Valutato l’impatto del coronavirus sulla Lega Pro



Il coronavirus è l’occasione per il calcio italiano per ragionare a sistema e ripensare questa disciplina nel profondo, come farla tornare ad essere uno strumento sociale utile alla collettività, come ripensare l’esperienza dello stadio e dei tifosi una volta che la crisi sarà terminata”. Così dichiara Francesco Ghirelli, Presidente della Lega Pro che, a seguito del Consiglio Direttivo, ha consegnato alla FIGC lo studio condotto da PwC TLS sull’impatto potenziale che il coronavirus avrà sul calcio della Serie C.

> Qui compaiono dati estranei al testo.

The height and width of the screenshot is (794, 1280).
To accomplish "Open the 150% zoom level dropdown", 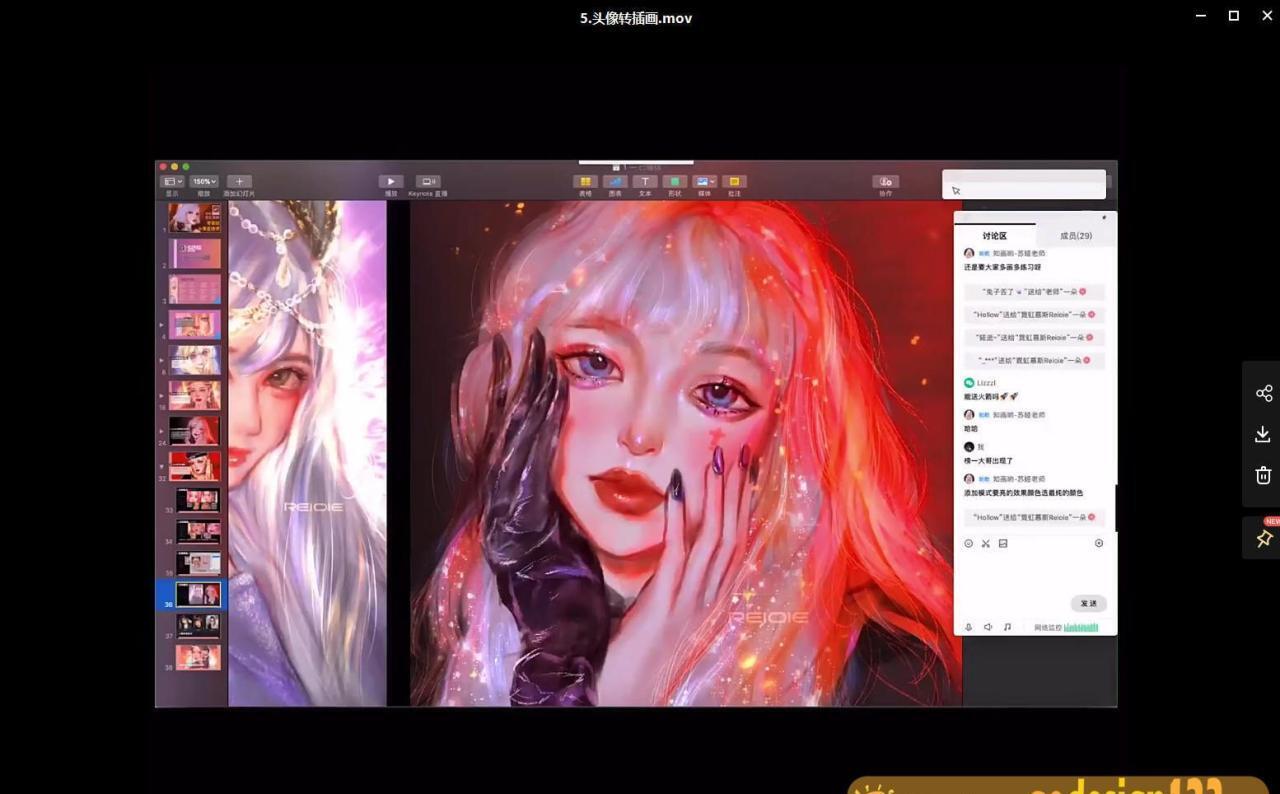I will pos(204,182).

L’impatto potenziale, per la stagione corrente e per la prossima, va da un minimo di circa 20 milioni di euro ad un massimo di circa 84 milioni. Si stima un impatto economico fino a circa il 30% di contrazione sul fatturato medio annuo delle squadre, un impegno da parte del sistema della serie C non sostenibile con una concreta possibilità di default dei club già in forti difficoltà di bilancio prima della emergenza del coronavirus.

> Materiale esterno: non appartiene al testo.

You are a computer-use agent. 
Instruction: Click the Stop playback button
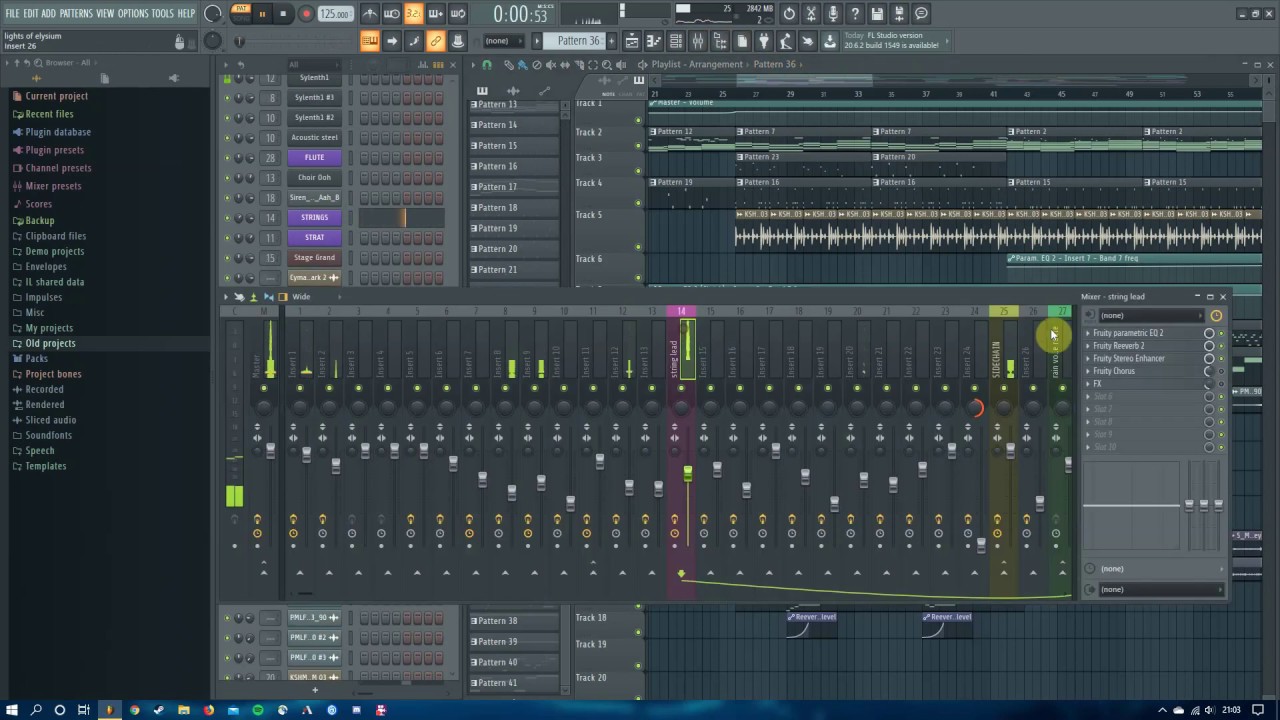pos(283,14)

A rischio è l’intera piattaforma sportiva e sociale che le 60 squadre alimentano attraverso le attività
giovanili, i centri sportivi, la crescita dei talenti, la quarta categoria e altre centinaia di iniziative sociali sul territorio. Attività e ruoli non ancora pienamente riconosciuti e condotti con professionalità, energia e passione dalla Lega Pro, che rischiano a questo punto di venire a mancare.